**Written task:** Turn the items below into a numbered list, one line per number, skipping any blank lines.

**Entries on finding words and elements:**

..........

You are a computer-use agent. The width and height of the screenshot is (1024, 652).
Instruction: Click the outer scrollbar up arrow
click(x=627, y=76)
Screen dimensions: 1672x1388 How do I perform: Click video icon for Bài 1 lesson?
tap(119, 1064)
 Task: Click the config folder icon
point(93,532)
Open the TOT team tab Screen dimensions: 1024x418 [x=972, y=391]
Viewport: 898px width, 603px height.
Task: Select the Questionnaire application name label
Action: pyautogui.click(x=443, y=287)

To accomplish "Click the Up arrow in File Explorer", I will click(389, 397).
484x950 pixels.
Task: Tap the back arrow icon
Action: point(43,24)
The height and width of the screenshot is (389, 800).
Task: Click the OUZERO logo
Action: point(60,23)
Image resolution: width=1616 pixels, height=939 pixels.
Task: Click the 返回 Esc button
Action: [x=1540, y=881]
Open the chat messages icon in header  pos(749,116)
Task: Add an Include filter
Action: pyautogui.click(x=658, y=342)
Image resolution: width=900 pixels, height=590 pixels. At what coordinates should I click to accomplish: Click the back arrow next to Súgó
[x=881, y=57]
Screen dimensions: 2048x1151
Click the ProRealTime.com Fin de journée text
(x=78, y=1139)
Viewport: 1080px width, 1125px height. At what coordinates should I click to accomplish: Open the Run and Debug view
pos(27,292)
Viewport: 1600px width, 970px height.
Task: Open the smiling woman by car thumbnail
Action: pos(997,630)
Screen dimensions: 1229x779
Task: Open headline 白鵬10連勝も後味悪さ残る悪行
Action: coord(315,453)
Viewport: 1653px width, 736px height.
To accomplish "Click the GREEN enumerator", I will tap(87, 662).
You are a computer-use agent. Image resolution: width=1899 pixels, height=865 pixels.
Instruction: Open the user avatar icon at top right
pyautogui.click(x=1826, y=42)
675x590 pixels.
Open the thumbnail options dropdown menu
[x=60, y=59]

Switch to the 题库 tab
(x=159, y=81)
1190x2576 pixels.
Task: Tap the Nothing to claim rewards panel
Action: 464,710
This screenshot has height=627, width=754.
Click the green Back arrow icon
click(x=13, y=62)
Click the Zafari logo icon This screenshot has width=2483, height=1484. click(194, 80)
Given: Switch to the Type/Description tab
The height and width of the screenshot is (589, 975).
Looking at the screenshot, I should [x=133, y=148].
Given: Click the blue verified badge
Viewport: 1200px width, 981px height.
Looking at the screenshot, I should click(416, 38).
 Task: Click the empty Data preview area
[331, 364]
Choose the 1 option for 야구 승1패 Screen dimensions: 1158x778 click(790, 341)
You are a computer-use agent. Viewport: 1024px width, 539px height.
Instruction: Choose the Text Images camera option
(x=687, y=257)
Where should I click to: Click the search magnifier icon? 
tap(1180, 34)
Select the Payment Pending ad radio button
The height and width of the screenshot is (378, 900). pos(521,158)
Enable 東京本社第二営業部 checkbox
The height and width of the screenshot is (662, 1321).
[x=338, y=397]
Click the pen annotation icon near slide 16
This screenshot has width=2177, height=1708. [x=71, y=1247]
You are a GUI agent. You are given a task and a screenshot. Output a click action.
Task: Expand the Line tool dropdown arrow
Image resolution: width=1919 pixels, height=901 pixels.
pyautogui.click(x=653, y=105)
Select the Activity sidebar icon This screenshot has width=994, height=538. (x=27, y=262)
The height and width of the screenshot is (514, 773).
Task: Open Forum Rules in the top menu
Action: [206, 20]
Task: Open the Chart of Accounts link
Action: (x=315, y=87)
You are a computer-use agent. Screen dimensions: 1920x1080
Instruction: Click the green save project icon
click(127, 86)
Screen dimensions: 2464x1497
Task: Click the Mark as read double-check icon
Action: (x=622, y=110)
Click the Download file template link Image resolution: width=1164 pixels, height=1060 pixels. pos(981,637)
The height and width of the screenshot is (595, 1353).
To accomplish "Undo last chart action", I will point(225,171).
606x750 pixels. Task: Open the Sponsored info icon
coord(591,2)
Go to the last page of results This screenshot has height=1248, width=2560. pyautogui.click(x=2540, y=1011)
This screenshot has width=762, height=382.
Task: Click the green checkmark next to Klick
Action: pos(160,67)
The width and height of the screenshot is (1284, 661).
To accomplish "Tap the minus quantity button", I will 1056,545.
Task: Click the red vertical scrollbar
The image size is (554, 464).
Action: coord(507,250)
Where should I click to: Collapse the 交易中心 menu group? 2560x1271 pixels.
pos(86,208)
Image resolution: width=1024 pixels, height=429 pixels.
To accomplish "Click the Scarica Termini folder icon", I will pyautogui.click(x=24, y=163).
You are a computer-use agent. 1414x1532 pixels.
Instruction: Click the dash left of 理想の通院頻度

..........

**Solution to this problem:**
1. You are a computer-use agent. The width and height of the screenshot is (1024, 652).
2. Instruction: Click the outer scrollbar up arrow
3. click(x=627, y=76)
4. Screen dimensions: 1672x1388 How do I perform: Click video icon for Bài 1 lesson?
5. tap(119, 1064)
6.  Task: Click the config folder icon
7. point(93,532)
8. Open the TOT team tab Screen dimensions: 1024x418 [x=972, y=391]
9. Viewport: 898px width, 603px height.
10. Task: Select the Questionnaire application name label
11. Action: pyautogui.click(x=443, y=287)
12. To accomplish "Click the Up arrow in File Explorer", I will click(389, 397).
13. 484x950 pixels.
14. Task: Tap the back arrow icon
15. Action: point(43,24)
16. The height and width of the screenshot is (389, 800).
17. Task: Click the OUZERO logo
18. Action: point(60,23)
19. Image resolution: width=1616 pixels, height=939 pixels.
20. Task: Click the 返回 Esc button
21. Action: [x=1540, y=881]
22. Open the chat messages icon in header  pos(749,116)
23. Task: Add an Include filter
24. Action: pyautogui.click(x=658, y=342)
25. Image resolution: width=900 pixels, height=590 pixels. At what coordinates should I click to accomplish: Click the back arrow next to Súgó
26. [x=881, y=57]
27. Screen dimensions: 2048x1151
28. Click the ProRealTime.com Fin de journée text
29. (x=78, y=1139)
30. Viewport: 1080px width, 1125px height. At what coordinates should I click to accomplish: Open the Run and Debug view
31. pos(27,292)
32. Viewport: 1600px width, 970px height.
33. Task: Open the smiling woman by car thumbnail
34. Action: pos(997,630)
35. Screen dimensions: 1229x779
36. Task: Open headline 白鵬10連勝も後味悪さ残る悪行
37. Action: coord(315,453)
38. Viewport: 1653px width, 736px height.
39. To accomplish "Click the GREEN enumerator", I will tap(87, 662).
40. You are a computer-use agent. Image resolution: width=1899 pixels, height=865 pixels.
41. Instruction: Open the user avatar icon at top right
42. pyautogui.click(x=1826, y=42)
43. 675x590 pixels.
44. Open the thumbnail options dropdown menu
45. [x=60, y=59]
46. Switch to the 题库 tab
47. (x=159, y=81)
48. 1190x2576 pixels.
49. Task: Tap the Nothing to claim rewards panel
50. Action: 464,710
51. This screenshot has height=627, width=754.
52. Click the green Back arrow icon
53. click(x=13, y=62)
54. Click the Zafari logo icon This screenshot has width=2483, height=1484. click(194, 80)
55. Given: Switch to the Type/Description tab
56. The height and width of the screenshot is (589, 975).
57. Looking at the screenshot, I should [x=133, y=148].
58. Given: Click the blue verified badge
59. Viewport: 1200px width, 981px height.
60. Looking at the screenshot, I should click(416, 38).
61.  Task: Click the empty Data preview area
62. [331, 364]
63. Choose the 1 option for 야구 승1패 Screen dimensions: 1158x778 click(790, 341)
64. You are a computer-use agent. Viewport: 1024px width, 539px height.
65. Instruction: Choose the Text Images camera option
66. (x=687, y=257)
67. Where should I click to: Click the search magnifier icon? 
68. tap(1180, 34)
69. Select the Payment Pending ad radio button
70. The height and width of the screenshot is (378, 900). pos(521,158)
71. Enable 東京本社第二営業部 checkbox
72. The height and width of the screenshot is (662, 1321).
73. [x=338, y=397]
74. Click the pen annotation icon near slide 16
75. This screenshot has width=2177, height=1708. [x=71, y=1247]
76. You are a GUI agent. You are given a task and a screenshot. Output a click action.
77. Task: Expand the Line tool dropdown arrow
78. Image resolution: width=1919 pixels, height=901 pixels.
79. pyautogui.click(x=653, y=105)
80. Select the Activity sidebar icon This screenshot has width=994, height=538. (x=27, y=262)
81. The height and width of the screenshot is (514, 773).
82. Task: Open Forum Rules in the top menu
83. Action: [206, 20]
84. Task: Open the Chart of Accounts link
85. Action: (x=315, y=87)
86. You are a computer-use agent. Screen dimensions: 1920x1080
87. Instruction: Click the green save project icon
88. click(127, 86)
89. Screen dimensions: 2464x1497
90. Task: Click the Mark as read double-check icon
91. Action: (x=622, y=110)
92. Click the Download file template link Image resolution: width=1164 pixels, height=1060 pixels. pos(981,637)
93. The height and width of the screenshot is (595, 1353).
94. To accomplish "Undo last chart action", I will point(225,171).
95. 606x750 pixels. Task: Open the Sponsored info icon
96. coord(591,2)
97. Go to the last page of results This screenshot has height=1248, width=2560. pyautogui.click(x=2540, y=1011)
98. This screenshot has width=762, height=382.
99. Task: Click the green checkmark next to Klick
100. Action: pos(160,67)
101. The width and height of the screenshot is (1284, 661).
102. To accomplish "Tap the minus quantity button", I will 1056,545.
103. Task: Click the red vertical scrollbar
104. The image size is (554, 464).
105. Action: coord(507,250)
106. Where should I click to: Collapse the 交易中心 menu group? 2560x1271 pixels.
107. pos(86,208)
108. Image resolution: width=1024 pixels, height=429 pixels.
109. To accomplish "Click the Scarica Termini folder icon", I will pyautogui.click(x=24, y=163).
110. You are a computer-use agent. 1414x1532 pixels.
111. Instruction: Click the dash left of 理想の通院頻度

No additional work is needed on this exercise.